Painted in 1831 by Japanese artist Hokusai, “The Great Wave off Kanagawa” is celebrated as one of Japan’s most famous masterpieces–so renowned that it has been recreated and reinterpreted countless times. To us, it depicts one of Savhera’s core values: perseverance.
Savhera’s meditation book, Diffusing Dignity, defines perseverance as wresting through challenges and we are all too familiar with what that feels like! First off, we are a start-up. The Bureau of Labor Statistics data suggests that 45% of businesses fail within the first five years. Second, we are a startup with a business model aimed at providing sustainable, living-wage, professional employment to sex trafficking survivors who need extensive on-the-job training. Even when this is not the business mandate, start-up life is challenging, but add to it a steadfast adherence and uncompromising commitment to a social mission and the challenges are multiplied! Yet, we persevere.
In “the Wave,” we see two different approaches to hardship. One is to fight for survival, depicted by the boat trying with all its might to to escape the wave. The other is to surrender to one’s fate, represented by the boat that appears to have given up, waiting for the wave to come crashing down. We relate to both–this duality of surrendering and persevering–and so do our employees. There are times to surrender, times to fight, and times to do both!
Some of our production employees in India have expressed that they had “made peace with their fate” of living a life of exploitation and squalor in the brothels of Delhi. They learned early on that any act of resistance or attempt at self-determination would increase the level of abuse and control. They eventually ceased striving for anything better because, after years of enduring beatings and hardship, they knew the likelihood of anything better coming along was infinitesimally small. So they surrendered; they “made peace with their fate.”
Yet, they fought! They fought for their children to be educated. They fought to keep living. And Pushpa fought for her own human rights to freedom, independence, and self-determination when–after 35 years stuck in the brothels–she proclaimed, “I need dignified employment to get out of this dirty business!” Even as they surrendered to their circumstances, they fought. They persevered even as they surrendered.

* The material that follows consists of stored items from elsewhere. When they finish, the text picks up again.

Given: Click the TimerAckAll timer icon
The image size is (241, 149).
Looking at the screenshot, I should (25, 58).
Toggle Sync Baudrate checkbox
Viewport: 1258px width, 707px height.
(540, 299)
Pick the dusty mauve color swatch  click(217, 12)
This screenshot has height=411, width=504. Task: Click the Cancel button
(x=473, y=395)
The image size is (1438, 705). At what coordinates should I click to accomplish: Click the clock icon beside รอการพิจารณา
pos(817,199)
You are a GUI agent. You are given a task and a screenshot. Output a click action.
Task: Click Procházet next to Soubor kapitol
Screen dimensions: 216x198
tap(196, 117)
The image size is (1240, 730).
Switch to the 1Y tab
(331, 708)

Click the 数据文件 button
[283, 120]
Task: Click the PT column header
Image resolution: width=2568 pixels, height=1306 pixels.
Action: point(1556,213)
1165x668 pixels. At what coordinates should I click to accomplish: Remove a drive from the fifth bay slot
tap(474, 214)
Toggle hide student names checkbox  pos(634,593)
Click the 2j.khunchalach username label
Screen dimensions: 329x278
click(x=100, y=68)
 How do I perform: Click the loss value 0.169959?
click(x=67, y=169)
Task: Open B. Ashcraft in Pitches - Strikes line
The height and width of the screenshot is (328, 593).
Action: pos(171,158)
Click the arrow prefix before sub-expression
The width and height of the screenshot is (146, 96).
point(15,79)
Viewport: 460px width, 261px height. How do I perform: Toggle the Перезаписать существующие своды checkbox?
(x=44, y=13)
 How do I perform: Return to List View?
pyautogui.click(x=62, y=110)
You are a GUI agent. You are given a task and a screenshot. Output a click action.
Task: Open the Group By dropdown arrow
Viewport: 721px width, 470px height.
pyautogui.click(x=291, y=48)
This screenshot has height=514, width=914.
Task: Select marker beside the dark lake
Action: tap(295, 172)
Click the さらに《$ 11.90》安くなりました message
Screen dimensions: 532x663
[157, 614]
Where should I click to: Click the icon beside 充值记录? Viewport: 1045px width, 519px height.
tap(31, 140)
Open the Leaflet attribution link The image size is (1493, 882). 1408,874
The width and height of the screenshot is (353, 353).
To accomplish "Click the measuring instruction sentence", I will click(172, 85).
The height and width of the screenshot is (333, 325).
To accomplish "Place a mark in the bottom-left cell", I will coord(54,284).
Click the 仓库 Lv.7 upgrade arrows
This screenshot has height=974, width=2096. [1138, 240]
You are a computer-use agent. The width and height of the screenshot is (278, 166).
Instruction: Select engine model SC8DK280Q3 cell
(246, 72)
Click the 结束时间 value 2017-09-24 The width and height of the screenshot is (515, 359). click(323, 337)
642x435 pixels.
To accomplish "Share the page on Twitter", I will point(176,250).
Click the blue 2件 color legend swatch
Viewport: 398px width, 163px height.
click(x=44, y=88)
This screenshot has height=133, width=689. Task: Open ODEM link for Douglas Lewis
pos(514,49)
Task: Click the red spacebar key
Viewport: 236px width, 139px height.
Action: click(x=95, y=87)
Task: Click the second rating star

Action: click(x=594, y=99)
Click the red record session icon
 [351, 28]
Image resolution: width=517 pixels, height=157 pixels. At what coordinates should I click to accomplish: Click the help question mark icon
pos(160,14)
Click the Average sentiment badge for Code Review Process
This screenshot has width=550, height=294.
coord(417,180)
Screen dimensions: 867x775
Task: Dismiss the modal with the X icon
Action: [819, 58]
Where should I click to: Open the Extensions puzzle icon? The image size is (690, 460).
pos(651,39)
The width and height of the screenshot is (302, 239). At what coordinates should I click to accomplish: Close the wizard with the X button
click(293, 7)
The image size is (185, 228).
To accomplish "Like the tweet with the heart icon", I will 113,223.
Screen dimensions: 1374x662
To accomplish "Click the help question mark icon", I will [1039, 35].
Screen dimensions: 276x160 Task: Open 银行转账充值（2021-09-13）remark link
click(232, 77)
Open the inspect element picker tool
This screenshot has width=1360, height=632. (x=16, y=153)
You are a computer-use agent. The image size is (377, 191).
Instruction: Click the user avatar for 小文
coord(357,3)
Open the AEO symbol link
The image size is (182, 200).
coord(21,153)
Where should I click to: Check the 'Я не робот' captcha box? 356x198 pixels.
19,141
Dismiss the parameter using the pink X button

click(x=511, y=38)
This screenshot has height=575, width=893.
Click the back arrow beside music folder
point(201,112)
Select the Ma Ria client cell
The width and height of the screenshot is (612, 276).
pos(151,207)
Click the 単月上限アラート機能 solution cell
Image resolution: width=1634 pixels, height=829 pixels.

As a company, we are always seeking to glean wisdom from those who have gone before us. Here, we are thankful that Hokusai’s art prompted us to contemplate the duality of surrender and perseverance even as our employees have modeled it for us. As we surrender to the waves of a startup reality, we also fight to overcome them. We will persevere. We must persevere. The stakes are much too high and the lives much too precious. Will you fight with us?